5. ADDITIONAL MECHANISMS
There are a few more mechanisms that you have not yet tried out: rewrites, nonterminal attributes, inter-ast references, and interfaces. For some of them there is not so much documentation.
- For rewrites, see the name analysis paper above, and also the following paper: T. Ekman and G. Hedin. Rewritable Reference Attributed Grammars. ECOOP 2004.
http://dx.doi.org/10.1007/978-3-540-24851-4_7 - For nonterminal attributes, read the documentation and look at the JastAddJ implementation of generics (using the keyword "nta").
- For inter-ast references, look at the following paper (you don't need to read all of it, just the parts about inter-ast references): J. Åkesson, T. Ekman, G. Hedin: Implementation of a Modelica compiler using JastAdd attribute grammars, Science of Computer Programming. Volume 75, Issues 1-2, 1 January 2010, Pages 21-38. http://dx.doi.org/10.1016/j.scico.2009.07.003 . There are also some examples of inter-ast references in JastAddJ.
- For interfaces, look at the JastAddJ implementation (grep for "interface" and "implements").
Try our these mechanisms in your experimental langauge.

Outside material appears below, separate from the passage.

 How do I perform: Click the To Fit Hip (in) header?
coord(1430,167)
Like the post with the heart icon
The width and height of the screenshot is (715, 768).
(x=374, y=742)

6.a INTEGRATING WITH ECLIPSE
Now that you have a parser, you can start integrating with Eclipse to get simple interactive support like an editor with syntax highlighting and feedback on your compile-time errors.
Instructions:
To be added. Or discuss with Emma.
6.b (Alternative to 6.a) EXPERIMENTS WITH KIAMA OR SILVER
Silver and Kiama are two other systems supporting reference attribute grammars. Read about these systems and implement your own small language from items 1-3 and 5 using either Silver or Kiama. What are the advantages and disadvantages of the different systems? Silver and Kiama do not support JastAdd-like rewrites, but they have a mechanism called forwarding which is somewhat similar. Some relevant pointers:
E. Van Wyk, O. de Moor, K. Backhouse, P. Kwiatkowski: Forwarding in Attribute Grammars for Modular Language Design. CC 2002. http://dx.doi.org/10.1007/3-540-45937-5_11
E. Van Wyk, D. Bodin, J. Gao, L. Krishnan: Silver: An extensible attribute grammar system. SCP Vol 75, Issue 1-2. Jan 2010, Elsevier. http://dx.doi.org/10.1016/j.scico.2009.07.004
A. M. Sloane. Lightweight Language Processing in Kiama. GTTSE 2009. LNCS 6491, Springer 2011. http://dx.doi.org/10.1007/978-3-642-18023-1_12
7. HISTORY AND OUTLOOK
Attribute grammars were introduced by Knuth in 1968. Reference attribute grammars are an extension where attributes may be reference to other syntax nodes, and not just ordinary values. There are many other attribute grammar systems, but very few support reference attributes.
Read Knuth's seminal paper on attribute grammars and my paper on reference attributes.
D. Knuth. Semantics of Context-Free Languages. Mathematical Systems Theory 2(2): 127-145 (1968). http://dx.doi.org/10.1007/BF01692511
G. Hedin. Reference Attributed Grammars. Informatica 24(2000) 301-317, Slovenia. http://www.cs.lth.se/home/Gorel_Hedin/publications/2000-RAGsInformatica-PreliminaryVersion.pdf
Find out briefly about some other well-known attribute grammar systems: Eli, Lrc, and the Synthesizer Generator.
Find out briefly about some other attribute grammar systems that use reference attributes: Silver, Kiama.